Teach Western Mass Awarded License to Certify New Teachers

SPRINGFIELD — Teach Western Mass (TWM) was recently ​approved as a sponsoring organization for teacher licensure ​by the Massachusetts Department of Elementary and Secondary Education to train and certify new teachers in the region through the Teach Western Mass Residency. ​TWM completed a rigorous program-approval application process that demonstrated it is able to meet all the requirements for teacher-preparation programs, ​and expects to certify 20-50 aspiring special-education and ESL teachers annually to serve in partner schools in Holyoke and Springfield. Launched in 2015, TWM represents a network of 29 schools serving more than 11,000 students in Western Mass. Collectively, TWM and partner schools work to recruit, prepare, and support effective teachers in the region. The TWM Residency was established in 2018 in partnership with the nonprofit education organization TNTP and funded by a $5 million grant from the U.S. Department of Education to help build high-quality, diverse teacher pipelines for hard-to-fill teaching positions. An accelerated, affordable alternative to traditional certification programs, the program targets recent graduates, career changers, and professionals already in the education sector, including paraprofessionals and substitutes, seeking to earn their initial teacher certification. Once accepted into the program, participants will complete an intensive summer training and teach in classrooms under the guidance of an experienced coach. Their training is focused on the most important skills they’ll need to be successful in their first year of teaching and beyond. Only those who show that they’re on the way to mastering those core instructional skills at the end of training will be recommended for certification.
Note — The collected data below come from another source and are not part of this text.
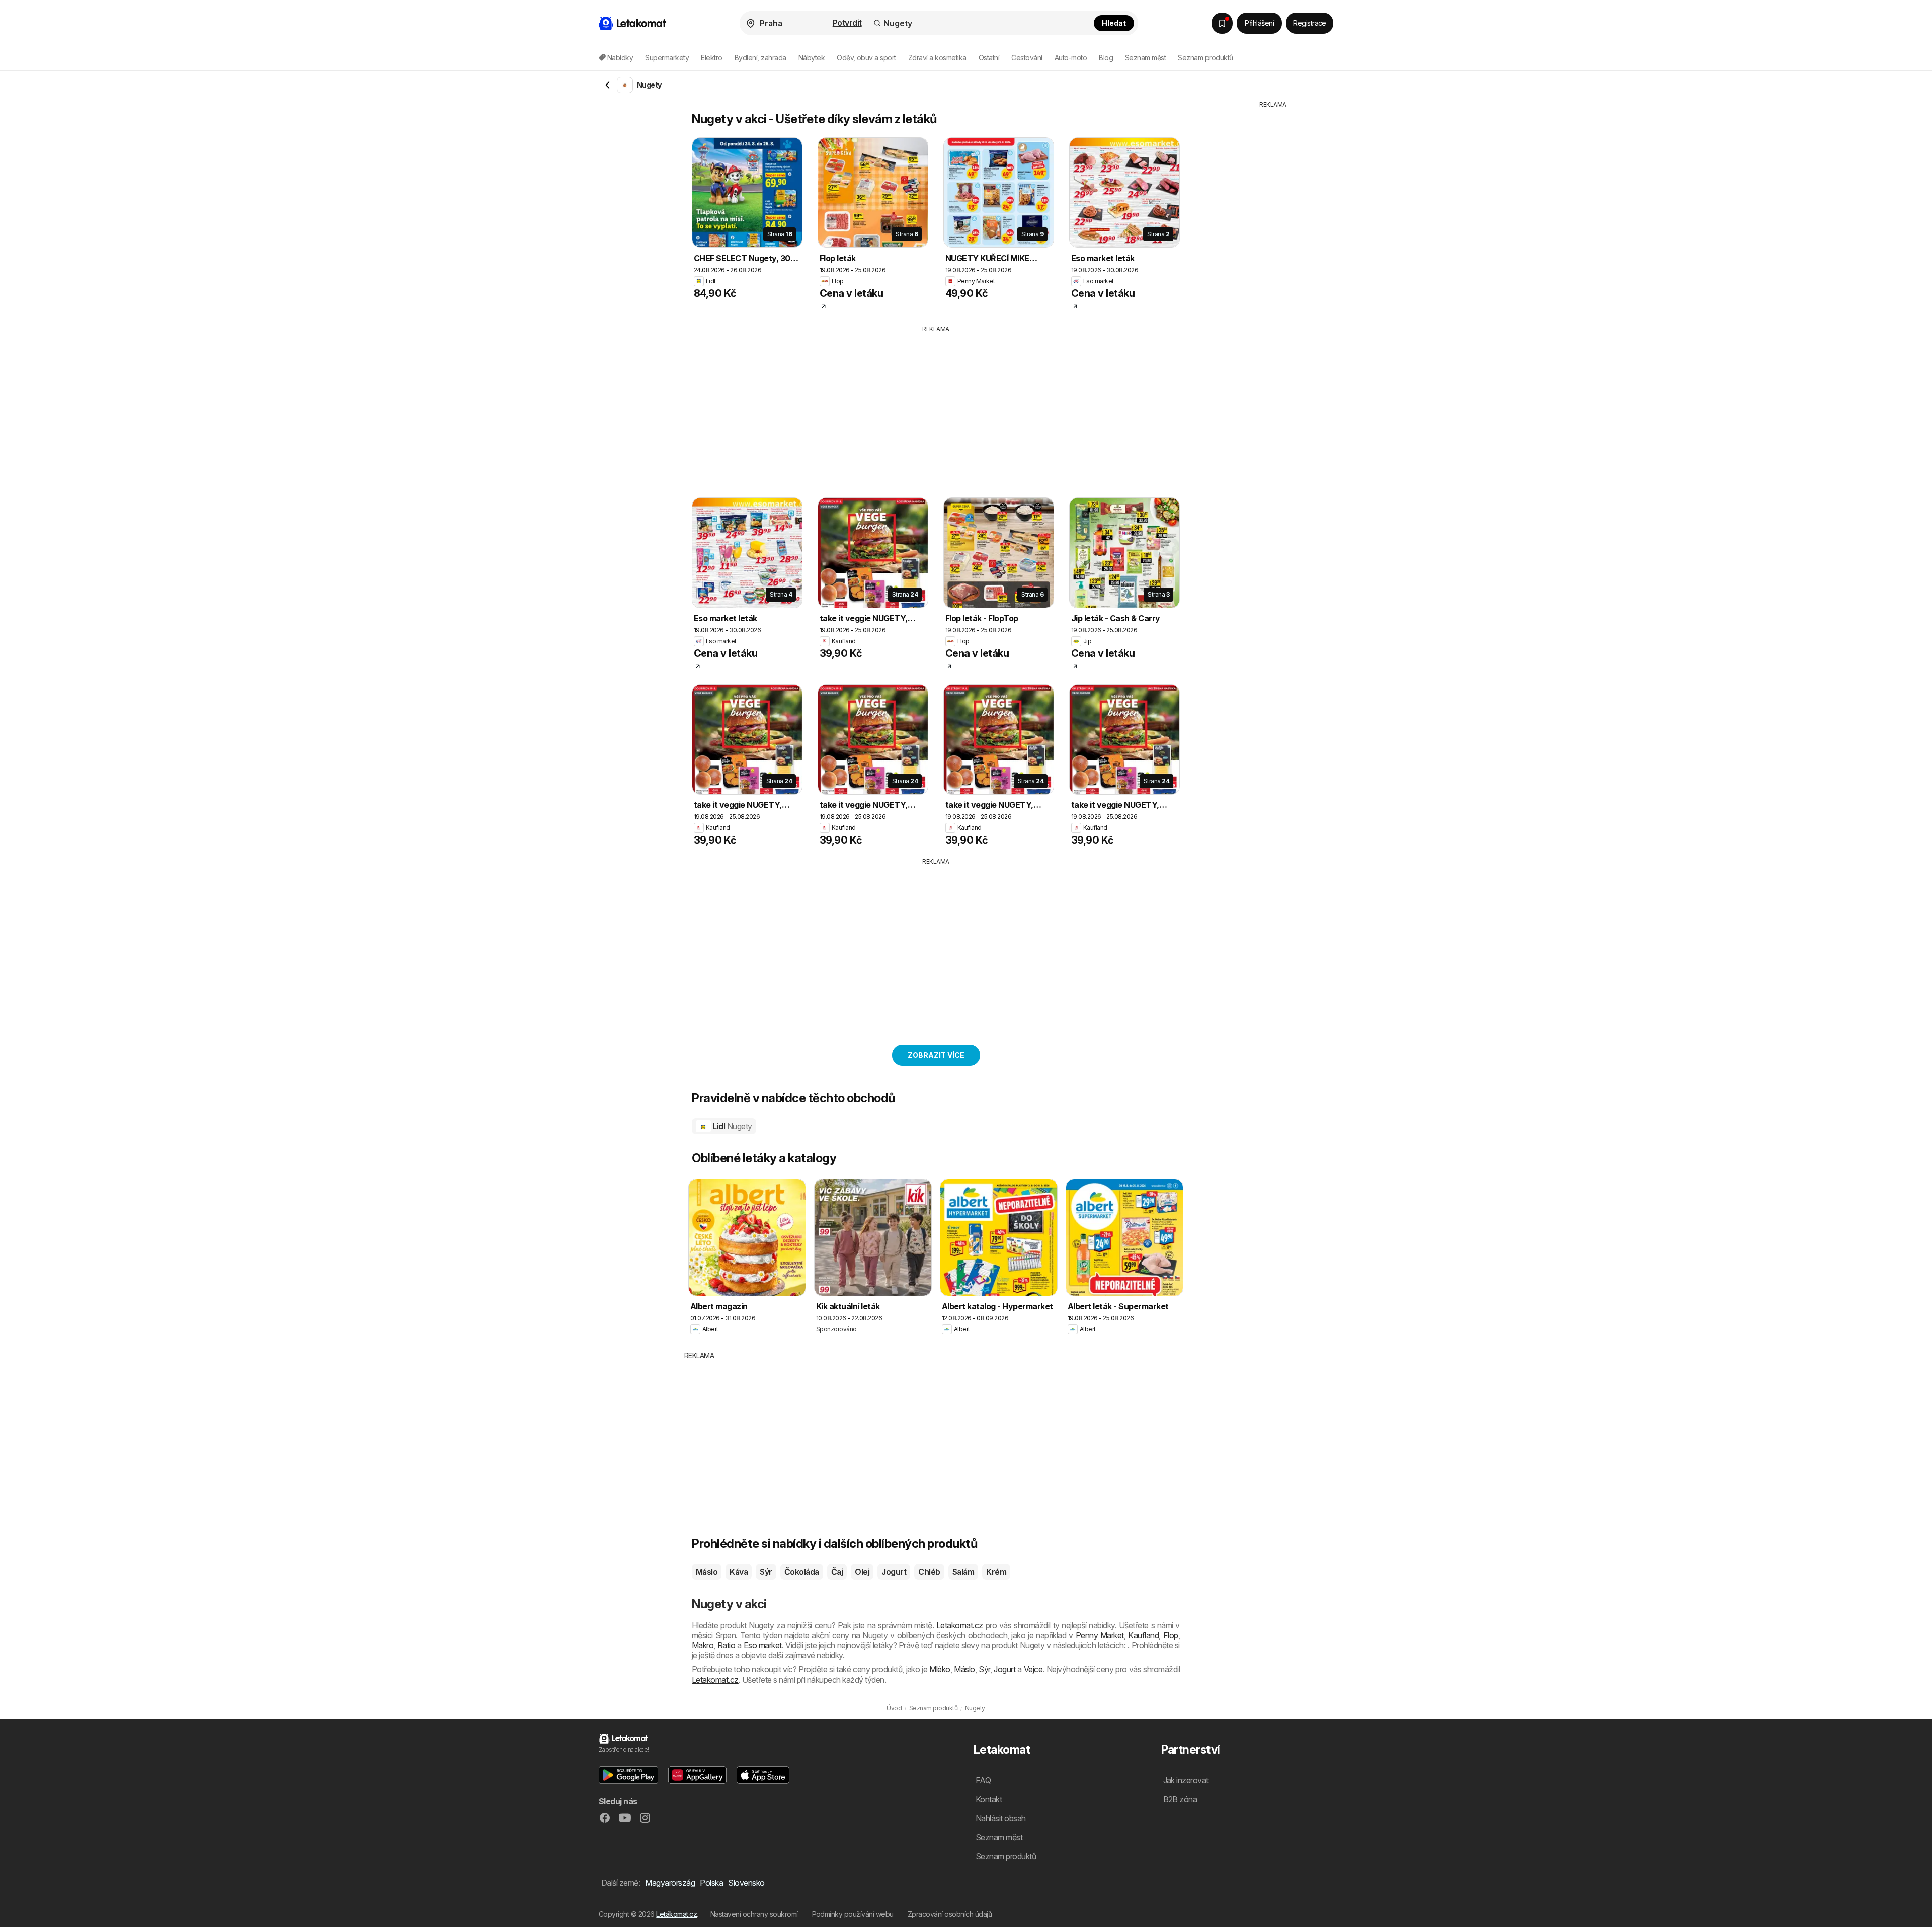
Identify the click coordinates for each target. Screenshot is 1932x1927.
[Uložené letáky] (1222, 23)
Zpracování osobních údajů (950, 1914)
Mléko (939, 1669)
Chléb (929, 1572)
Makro (702, 1645)
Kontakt (989, 1799)
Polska (711, 1883)
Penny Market (1100, 1635)
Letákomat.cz (676, 1914)
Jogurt (893, 1572)
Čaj (837, 1572)
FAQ (983, 1780)
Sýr (766, 1572)
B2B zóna (1180, 1799)
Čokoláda (801, 1572)
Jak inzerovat (1186, 1780)
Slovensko (746, 1883)
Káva (739, 1572)
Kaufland (1143, 1635)
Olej (862, 1572)
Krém (996, 1572)
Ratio (726, 1645)
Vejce (1033, 1669)
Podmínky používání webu (853, 1914)
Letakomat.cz (959, 1625)
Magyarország (670, 1883)
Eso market (763, 1645)
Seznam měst (1145, 57)
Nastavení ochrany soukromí (754, 1914)
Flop (1170, 1635)
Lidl (731, 1126)
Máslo (706, 1572)
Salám (963, 1572)
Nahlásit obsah (1001, 1818)
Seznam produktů (1205, 57)
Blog (1106, 57)
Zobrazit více (936, 1055)
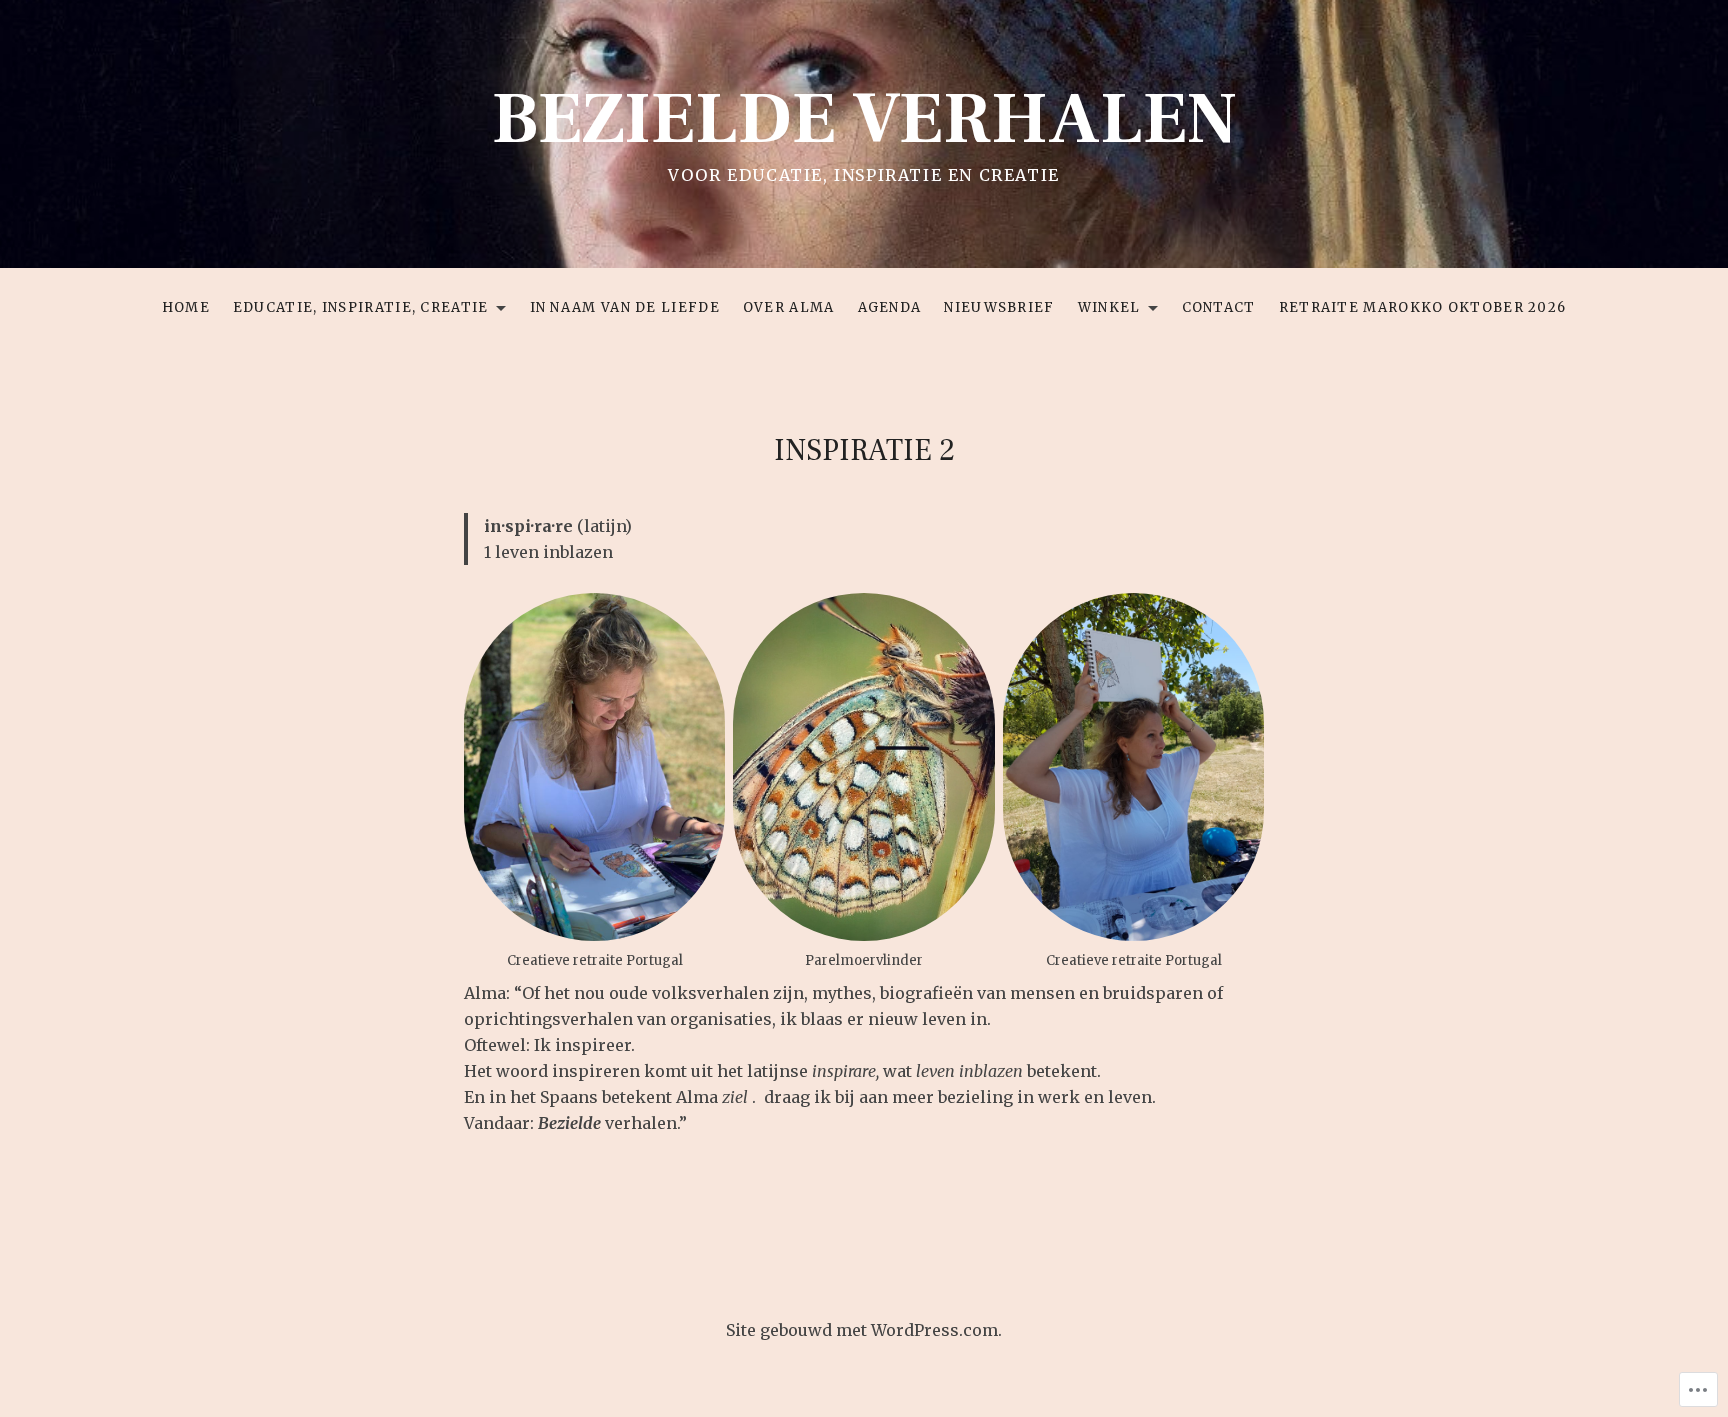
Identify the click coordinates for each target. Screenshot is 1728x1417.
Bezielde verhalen (864, 119)
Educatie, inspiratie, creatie (356, 311)
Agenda (890, 307)
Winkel (1104, 311)
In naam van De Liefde (625, 307)
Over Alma (789, 307)
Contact (1219, 307)
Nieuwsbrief (999, 307)
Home (186, 307)
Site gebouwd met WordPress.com (862, 1330)
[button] (863, 767)
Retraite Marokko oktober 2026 (1423, 307)
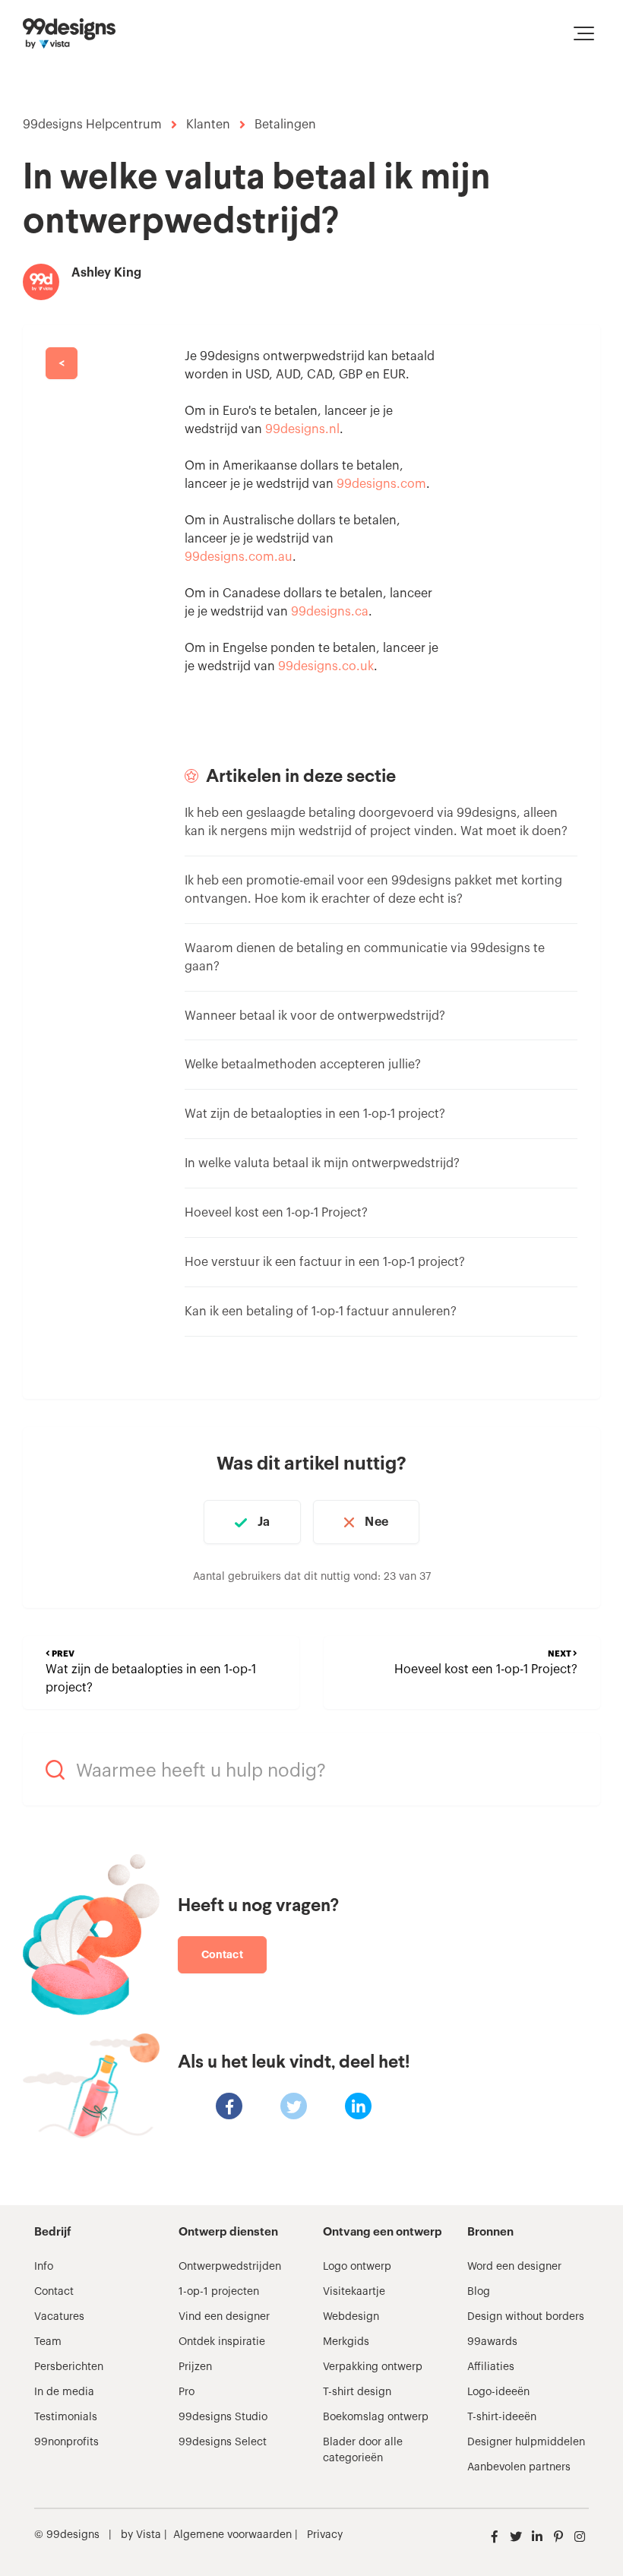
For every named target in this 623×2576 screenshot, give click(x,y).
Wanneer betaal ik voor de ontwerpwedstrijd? (315, 1016)
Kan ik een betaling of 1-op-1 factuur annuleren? (321, 1311)
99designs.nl (302, 429)
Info (43, 2266)
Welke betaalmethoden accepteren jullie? (303, 1065)
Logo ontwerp (357, 2266)
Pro (186, 2392)
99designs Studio (223, 2417)
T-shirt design (357, 2392)
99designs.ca (329, 612)
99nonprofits (66, 2442)
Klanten (208, 125)
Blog (478, 2291)
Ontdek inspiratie (222, 2342)
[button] (584, 33)
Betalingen (285, 125)
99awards (492, 2342)
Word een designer (514, 2266)
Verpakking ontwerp (372, 2367)
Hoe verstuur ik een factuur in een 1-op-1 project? (325, 1262)
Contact (222, 1954)
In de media (64, 2392)
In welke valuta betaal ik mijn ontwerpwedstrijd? (322, 1163)
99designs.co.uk (326, 666)
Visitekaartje (354, 2291)
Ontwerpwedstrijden (230, 2266)
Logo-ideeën (498, 2392)
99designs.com (381, 484)
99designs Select (223, 2442)
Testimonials (65, 2417)
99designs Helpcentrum (92, 125)
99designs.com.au (239, 557)
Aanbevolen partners (519, 2467)
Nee (376, 1522)
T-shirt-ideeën (501, 2417)
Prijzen (195, 2367)
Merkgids (346, 2342)
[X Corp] (293, 2106)
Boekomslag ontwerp (376, 2417)
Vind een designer (224, 2317)
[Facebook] (229, 2106)
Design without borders (525, 2317)
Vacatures (59, 2317)
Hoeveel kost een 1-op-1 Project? (276, 1213)
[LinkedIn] (358, 2106)
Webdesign (351, 2317)
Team (48, 2342)
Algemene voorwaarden (232, 2535)
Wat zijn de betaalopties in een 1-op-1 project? (315, 1114)
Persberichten (68, 2367)
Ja (264, 1522)
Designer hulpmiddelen (526, 2442)
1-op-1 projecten (219, 2291)
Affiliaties (490, 2367)
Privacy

The application for the 2019 cohort launches on Nov. 1​. Aspiring teachers can apply for the program by visiting ​www.teachwesternmass.com​.

Institute for Applied Life Sciences Boosts Industry Relationships

AMHERST — In addition to directing the Human Testing Center at UMass Amherst’s Institute for Applied Life Sciences (IALS), Michael Busa is managing the new class of research relationships emerging for the state’s largest public university campus, with corporate partners in biotech and healthcare. “It’s a new world for research academics,” said Busa, “because, even though we are a public university, when companies come to us looking for research support, they want to retain their intellectual property. There are new rules, and we now have an example of successfully navigating those new rules and relationships.” He is referring to a recent collaboration with Novartis that will see IALS researchers use the Human Testing Center’s living-science, sleep-monitoring, human-motion, and other facilities to evaluate behavior- and movement-monitoring technologies now in development. He says it is the first of what he expects to be many “big collaborations” between IALS and biotech and healthcare firms. Specifically for the Novartis collaboration, IALS researchers will assess the validity of a Novartis device in capturing detailed aspects of human motion and behavior such as walking, balance, and sleep. Busa, who has a Ph.D. in kinesiology and training in mechanical engineering, exercise physiology, biomechanics, and physical activity, will work with kinesiologists Katherine Boyer, John Sirard, and Stuart Chipkin; neuroscientist and sleep expert Rebecca Spencer; and 10 supporting students and staff.